Tuesday, November 16, 2010

Yester Year Was Not Great For Most People

This is a guest post from Sparky, of Spark in Darkness.  Many of you are  familiar with him from Livejournal, as well as from his insightful and often hilarious commentary here. Each Tuesday, Womanist Musings will be featuring a post from Sparky. 

Do you know what one of my pet hates is?

Nostalgia. I've come to really really despise it especially as it keeps being served up in front of me by everyone from various older relatives, no small shortage of politicians and a significant segment of the media, all reminiscing of simpler times, better times, times when "common sense" ruled and you didn't have to lock your door (because you had nothing worth stealing *snark*) and everyone knew everyone else and was decent to each other.

And it hacks me off.

Not, I have to say, the misty eyed, googly "awww remember that picnic and we had our first kiss awwww" schmoopy rose tinted personal nostalgia. It may provoke my gag reflex but it doesn't annoy me (cynical? Moi?)

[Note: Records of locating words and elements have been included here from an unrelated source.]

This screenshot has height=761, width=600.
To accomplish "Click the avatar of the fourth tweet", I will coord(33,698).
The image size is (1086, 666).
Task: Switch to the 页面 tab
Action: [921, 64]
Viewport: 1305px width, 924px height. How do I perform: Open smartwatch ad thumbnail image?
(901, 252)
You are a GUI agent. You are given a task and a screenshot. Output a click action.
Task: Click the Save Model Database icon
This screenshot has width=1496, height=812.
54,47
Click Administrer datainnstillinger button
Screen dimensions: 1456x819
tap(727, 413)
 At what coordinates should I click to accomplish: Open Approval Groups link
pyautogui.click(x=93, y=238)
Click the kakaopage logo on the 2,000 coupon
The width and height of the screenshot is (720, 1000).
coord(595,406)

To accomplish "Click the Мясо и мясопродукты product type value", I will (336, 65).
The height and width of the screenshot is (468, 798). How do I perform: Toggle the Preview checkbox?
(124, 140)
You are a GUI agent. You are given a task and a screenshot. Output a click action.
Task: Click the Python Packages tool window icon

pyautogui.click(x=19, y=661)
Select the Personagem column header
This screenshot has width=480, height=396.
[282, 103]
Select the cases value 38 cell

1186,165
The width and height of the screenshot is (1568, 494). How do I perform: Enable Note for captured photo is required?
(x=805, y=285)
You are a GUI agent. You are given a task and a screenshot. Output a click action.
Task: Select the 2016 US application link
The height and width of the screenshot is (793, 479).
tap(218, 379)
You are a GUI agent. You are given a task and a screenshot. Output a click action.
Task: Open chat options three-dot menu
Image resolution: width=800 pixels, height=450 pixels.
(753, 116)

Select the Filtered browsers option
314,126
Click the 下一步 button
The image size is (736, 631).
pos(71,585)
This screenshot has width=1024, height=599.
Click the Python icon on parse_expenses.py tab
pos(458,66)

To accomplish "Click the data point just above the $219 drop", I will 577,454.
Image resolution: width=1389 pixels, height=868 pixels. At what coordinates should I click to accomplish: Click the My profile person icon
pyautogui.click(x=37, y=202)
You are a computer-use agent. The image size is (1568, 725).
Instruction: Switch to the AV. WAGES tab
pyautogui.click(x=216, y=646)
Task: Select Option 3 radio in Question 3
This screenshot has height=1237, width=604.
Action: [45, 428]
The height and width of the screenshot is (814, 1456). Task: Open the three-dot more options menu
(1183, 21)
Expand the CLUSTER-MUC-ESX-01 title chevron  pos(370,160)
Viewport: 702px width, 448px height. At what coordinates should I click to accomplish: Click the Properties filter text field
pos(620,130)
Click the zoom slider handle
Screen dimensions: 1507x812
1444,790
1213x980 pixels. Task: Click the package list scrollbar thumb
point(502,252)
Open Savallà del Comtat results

But "oh things were better then, a better time, a better era, a better age!"

Yeah, that annoys me.

Sometimes it's so patently ridiculous that I could laugh. When my grandmother was more lucid she, along with my remaining great aunts and uncles, often spoke of how much more wonderful it was in the 40s - when they were huddled in Andersen shelters and got to wake up to see half the city destroyed...

But a lot of it is so very privileged it makes my eyes roll out of their sockets.

Because when people talk about how much better and more wonderful things were in the 40s or, 50s (or gods' forbid, when their rosy yesteryear is even further back in history), they're not just indulging in some heavily edited and rose tinted memories - but they're editing out a hell of a lot of badness and a hell of a lot of progress (though not nearly enough sometimes). Were things better then? For straight, white, affluent, able bodied, neuro-typical, cis-gendered men it was probably easier in many ways - simpler. Less complicated, more certain, less grey areas, less doubts. Less of these wretchedly different people around demanding respect and regard.

And, damn your eyes, you could call them whatever you want without all this pc-ness!

And it's why nostalgia annoys me so much. Because back in the glory days of yester year the idea of it being "better" or a more "moral" or "good" or "righteous" or "common sensical" era is somewhat laughable when you think of marginalised people - if it weren't so damned offensive.

50 years ago? 60 years ago? 70? A woman or a GBLTQ person or a person of colour or a plethora of other marginalised people did not have it better - and it sure as hell wasn't more "righteous." In an era of segregation, in an era where women were expected to be happy housewives or else, in an era where GBLTQ people risked prison for existing - it was NOT a more righteous era. It was not "better then."

And to even suggest we have gone through some kind of "moral decline" since these days? To suggest things have become more corrupt? More degraded? Less good, less righteous? Not even a specific issue - or when they do raise s specific issue it's inevi6tably one that will make my eyes roll.

That is not only mind boggling, but it's so often offensive. And, I think, it's terribly, horrendously privileged.

Were some things better then? Of course. And there are definitely specifics you can argue or raise that are worthy of discussion

But the blanket idea that all things were better then, more pure, more good, more moral - it raises my hackles like little else. I kinda like existing, I don't really enjoy fond musings of an era where that was illegal.

And I imagine many other marginalised bodies aren't that impressed either.